In this tutorial of the Reverse engineering for beginners series we are going to show you how to use FreeCAD for reverse engineering of a mechanical object. FreeCAD is an open-source parametric modeler that is very popular among enthusiasts in the areas of 3D scanning and additive technologies.

FreeCAD allows you to:

  • easily modify your design by going back into the model history and changing its parameters;

  • sketch geometry constrained 2D shapes and use them to build 3D models;

  • customize the program by adding various modules and recording macros;

  • work with many file formats such as STEP, STL, IGES, and others;

  • study robot movements using a built-in robot simulation module.

In this article we show you:

  • how to import 3D scans in FreeCAD for reverse engineering;

  • how to perform reverse engineering in FreeCAD.

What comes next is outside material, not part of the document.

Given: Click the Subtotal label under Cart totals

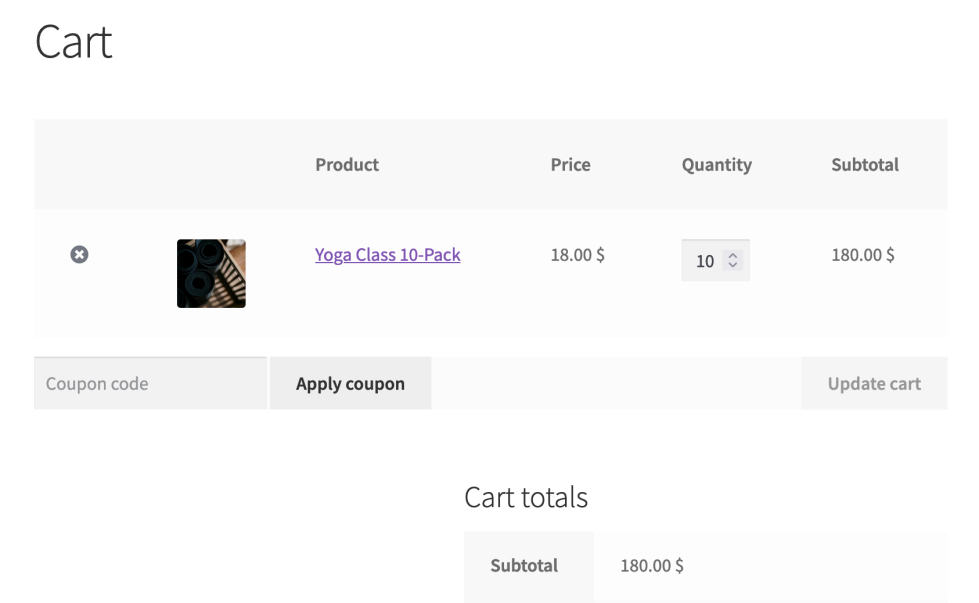Looking at the screenshot, I should point(524,566).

We look at the following points:

  • Works with Meshes module;

  • checking the mesh scale;

  • aligning the object in the coordinate system;

  • creating a contour and a solid body;

  • making a thread.

Every step is illustrated with screenshots, and the entire process is shown on the video you can find under the article.

The process of reverse engineering

In order to demonstrate how reverse engineering works in FreeCAD, we have found a tiny nozzle and scanned it. Mechanical forms are usually simpler than organic ones. Take our nozzle: it’s symmetrical and geometrically simple.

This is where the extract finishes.